Laut Angaben einer neuen Studie des Beraterunternehmens Serasa Experian, die gestern (15.07.) veröffentlicht wurde, stieg im Juni in Brasilien die Anzahl an Personen, die sich Kredite genommen haben um 4,6 Prozent. Bei der letzten Erhebung hatte man einen Rückgang von 4,8 Prozent verzeichnet.

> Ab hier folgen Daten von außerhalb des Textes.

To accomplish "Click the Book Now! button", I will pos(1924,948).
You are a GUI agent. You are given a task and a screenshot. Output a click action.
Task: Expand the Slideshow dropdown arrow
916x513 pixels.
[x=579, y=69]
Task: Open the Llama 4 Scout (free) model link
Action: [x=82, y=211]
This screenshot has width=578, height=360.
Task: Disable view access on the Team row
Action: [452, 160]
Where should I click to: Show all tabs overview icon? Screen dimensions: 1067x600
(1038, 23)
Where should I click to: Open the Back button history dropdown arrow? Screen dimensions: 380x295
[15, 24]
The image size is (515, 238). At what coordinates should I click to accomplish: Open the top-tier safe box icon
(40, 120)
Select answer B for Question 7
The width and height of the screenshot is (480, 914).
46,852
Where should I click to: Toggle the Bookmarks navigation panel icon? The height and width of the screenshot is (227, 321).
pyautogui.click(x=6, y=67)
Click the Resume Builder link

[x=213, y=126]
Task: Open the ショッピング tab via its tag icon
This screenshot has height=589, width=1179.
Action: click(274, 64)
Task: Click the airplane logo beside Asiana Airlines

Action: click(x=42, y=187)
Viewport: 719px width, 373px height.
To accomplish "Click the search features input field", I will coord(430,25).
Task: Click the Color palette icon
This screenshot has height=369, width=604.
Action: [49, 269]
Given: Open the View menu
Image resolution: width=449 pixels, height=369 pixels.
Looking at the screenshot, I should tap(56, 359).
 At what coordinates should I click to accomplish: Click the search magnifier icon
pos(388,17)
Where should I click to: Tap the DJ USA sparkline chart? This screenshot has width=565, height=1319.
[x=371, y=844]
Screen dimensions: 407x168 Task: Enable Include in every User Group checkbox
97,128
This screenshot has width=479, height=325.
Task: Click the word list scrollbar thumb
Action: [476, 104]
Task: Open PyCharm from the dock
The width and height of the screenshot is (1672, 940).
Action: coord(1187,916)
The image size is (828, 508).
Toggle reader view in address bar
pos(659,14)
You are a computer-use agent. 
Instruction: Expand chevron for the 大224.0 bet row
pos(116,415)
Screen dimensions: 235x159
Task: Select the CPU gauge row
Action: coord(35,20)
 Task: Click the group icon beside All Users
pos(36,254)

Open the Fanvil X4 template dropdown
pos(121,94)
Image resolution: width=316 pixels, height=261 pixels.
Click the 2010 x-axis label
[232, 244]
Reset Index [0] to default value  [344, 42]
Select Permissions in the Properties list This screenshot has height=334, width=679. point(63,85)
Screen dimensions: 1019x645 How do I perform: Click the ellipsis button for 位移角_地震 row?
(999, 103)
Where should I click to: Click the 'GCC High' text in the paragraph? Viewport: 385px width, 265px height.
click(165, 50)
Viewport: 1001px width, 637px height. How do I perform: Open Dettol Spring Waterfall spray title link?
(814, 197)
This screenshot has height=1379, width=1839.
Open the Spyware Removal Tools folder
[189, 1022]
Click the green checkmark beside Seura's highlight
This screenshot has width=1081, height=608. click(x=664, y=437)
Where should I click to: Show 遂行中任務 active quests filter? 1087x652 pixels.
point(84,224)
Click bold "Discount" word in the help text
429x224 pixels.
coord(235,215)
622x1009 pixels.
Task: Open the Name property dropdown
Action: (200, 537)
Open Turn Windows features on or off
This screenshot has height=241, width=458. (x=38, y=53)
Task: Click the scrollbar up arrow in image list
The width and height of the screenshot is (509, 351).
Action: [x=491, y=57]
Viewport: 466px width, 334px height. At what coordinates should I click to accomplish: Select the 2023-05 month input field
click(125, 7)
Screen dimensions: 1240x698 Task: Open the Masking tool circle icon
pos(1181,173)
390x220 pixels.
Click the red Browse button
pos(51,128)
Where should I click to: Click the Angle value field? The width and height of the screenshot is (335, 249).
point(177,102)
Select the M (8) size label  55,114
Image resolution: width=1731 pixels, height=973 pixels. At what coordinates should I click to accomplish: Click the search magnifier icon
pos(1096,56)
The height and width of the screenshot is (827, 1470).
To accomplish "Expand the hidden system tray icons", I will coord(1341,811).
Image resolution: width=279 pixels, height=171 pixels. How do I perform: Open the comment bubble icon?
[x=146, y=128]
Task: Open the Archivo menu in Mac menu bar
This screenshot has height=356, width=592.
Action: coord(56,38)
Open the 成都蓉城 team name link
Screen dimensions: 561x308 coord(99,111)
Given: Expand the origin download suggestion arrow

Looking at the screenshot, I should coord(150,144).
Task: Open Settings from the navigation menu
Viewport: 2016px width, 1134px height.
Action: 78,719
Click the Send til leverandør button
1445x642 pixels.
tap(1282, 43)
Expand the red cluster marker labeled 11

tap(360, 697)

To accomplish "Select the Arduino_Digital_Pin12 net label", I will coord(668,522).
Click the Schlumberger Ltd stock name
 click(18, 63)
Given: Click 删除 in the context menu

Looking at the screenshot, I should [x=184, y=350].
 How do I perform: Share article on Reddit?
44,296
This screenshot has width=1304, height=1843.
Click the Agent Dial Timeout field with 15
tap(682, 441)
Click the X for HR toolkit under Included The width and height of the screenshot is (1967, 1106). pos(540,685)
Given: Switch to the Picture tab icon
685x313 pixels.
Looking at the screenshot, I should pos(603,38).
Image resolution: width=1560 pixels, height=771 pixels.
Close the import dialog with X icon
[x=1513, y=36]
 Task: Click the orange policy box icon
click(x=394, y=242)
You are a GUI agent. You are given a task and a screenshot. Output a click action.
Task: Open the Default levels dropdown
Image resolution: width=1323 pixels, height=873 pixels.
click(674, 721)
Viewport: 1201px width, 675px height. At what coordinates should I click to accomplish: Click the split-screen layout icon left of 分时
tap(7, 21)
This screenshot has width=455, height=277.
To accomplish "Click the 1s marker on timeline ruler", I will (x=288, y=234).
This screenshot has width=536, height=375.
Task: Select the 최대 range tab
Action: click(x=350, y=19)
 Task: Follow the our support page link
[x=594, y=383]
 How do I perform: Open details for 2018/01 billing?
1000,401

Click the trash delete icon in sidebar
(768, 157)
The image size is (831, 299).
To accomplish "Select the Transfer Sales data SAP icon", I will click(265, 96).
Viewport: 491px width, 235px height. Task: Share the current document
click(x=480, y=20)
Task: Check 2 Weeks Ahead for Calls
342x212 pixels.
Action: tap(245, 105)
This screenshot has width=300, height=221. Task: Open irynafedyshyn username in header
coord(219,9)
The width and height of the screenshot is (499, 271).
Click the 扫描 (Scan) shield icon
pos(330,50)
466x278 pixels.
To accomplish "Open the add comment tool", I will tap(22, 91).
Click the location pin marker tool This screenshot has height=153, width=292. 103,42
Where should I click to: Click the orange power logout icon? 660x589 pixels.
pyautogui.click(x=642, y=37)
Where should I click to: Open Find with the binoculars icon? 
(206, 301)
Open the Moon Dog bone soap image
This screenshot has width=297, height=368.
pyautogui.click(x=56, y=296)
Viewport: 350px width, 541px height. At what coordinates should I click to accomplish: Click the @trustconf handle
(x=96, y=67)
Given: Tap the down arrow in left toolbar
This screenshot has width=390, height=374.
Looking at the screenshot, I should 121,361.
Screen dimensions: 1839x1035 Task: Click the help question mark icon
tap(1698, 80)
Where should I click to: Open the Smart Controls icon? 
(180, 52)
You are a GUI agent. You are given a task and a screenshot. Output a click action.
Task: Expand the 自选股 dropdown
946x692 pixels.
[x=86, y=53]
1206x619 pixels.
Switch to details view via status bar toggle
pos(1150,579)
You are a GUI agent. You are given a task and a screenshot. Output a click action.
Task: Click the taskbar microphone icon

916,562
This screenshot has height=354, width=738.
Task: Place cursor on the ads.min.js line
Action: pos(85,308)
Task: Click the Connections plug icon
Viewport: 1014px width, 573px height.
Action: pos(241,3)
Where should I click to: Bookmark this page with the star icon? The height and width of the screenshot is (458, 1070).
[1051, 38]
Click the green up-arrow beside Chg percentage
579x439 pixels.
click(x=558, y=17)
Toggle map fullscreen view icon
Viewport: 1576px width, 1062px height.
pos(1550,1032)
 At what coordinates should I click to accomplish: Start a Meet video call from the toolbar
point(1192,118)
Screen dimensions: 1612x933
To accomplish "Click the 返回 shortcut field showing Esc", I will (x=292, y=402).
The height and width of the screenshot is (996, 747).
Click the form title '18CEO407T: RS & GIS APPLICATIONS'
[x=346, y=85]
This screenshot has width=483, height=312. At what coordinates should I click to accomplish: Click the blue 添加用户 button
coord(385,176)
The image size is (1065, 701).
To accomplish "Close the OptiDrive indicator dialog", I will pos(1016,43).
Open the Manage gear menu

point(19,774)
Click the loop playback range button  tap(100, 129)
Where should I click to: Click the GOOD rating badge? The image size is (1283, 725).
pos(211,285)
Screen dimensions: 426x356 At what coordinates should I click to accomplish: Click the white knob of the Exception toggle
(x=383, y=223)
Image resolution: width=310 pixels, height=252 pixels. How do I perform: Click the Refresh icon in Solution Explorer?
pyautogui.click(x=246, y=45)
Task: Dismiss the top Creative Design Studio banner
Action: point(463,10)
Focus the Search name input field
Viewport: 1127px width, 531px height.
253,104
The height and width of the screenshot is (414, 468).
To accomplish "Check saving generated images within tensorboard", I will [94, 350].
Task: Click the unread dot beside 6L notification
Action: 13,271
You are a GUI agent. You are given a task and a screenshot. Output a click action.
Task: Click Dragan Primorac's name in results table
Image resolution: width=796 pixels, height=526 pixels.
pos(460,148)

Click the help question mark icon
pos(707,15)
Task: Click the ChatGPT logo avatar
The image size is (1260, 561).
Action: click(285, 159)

Im ersten Halbjahr erreichte der Wert +6,1 Prozent im Vergleich zum gleichen Zeitraum vergangenen Jahres.

Bei der Untersuchung der Einkommensklassen wurde festgestellt, dass die meisten Kredite von Personen genommen wurden, die zwischen 500 Reais und 1.000 Reais (ca. 171 bis 342 Euro) monatlich verdienen, ein Anstieg von 5,4 Prozent. Auch die Nachfrage nach Krediten in der Einkommensklasse 1.000 Reais bis 2.000 Reais stieg um 4,3 Prozent, in der Kategorie zwischen 2.000 Reais und 5.000 Reais um 3,4 Prozent. Bei den Personen mit einem monatlichen Einkommen zwischen 5.000 und 10.000 Reais, gab es einen moderaten Anstieg von 2,6 Prozent, bei einem Einkommen über 10.000 Reais um 2,3 Prozent.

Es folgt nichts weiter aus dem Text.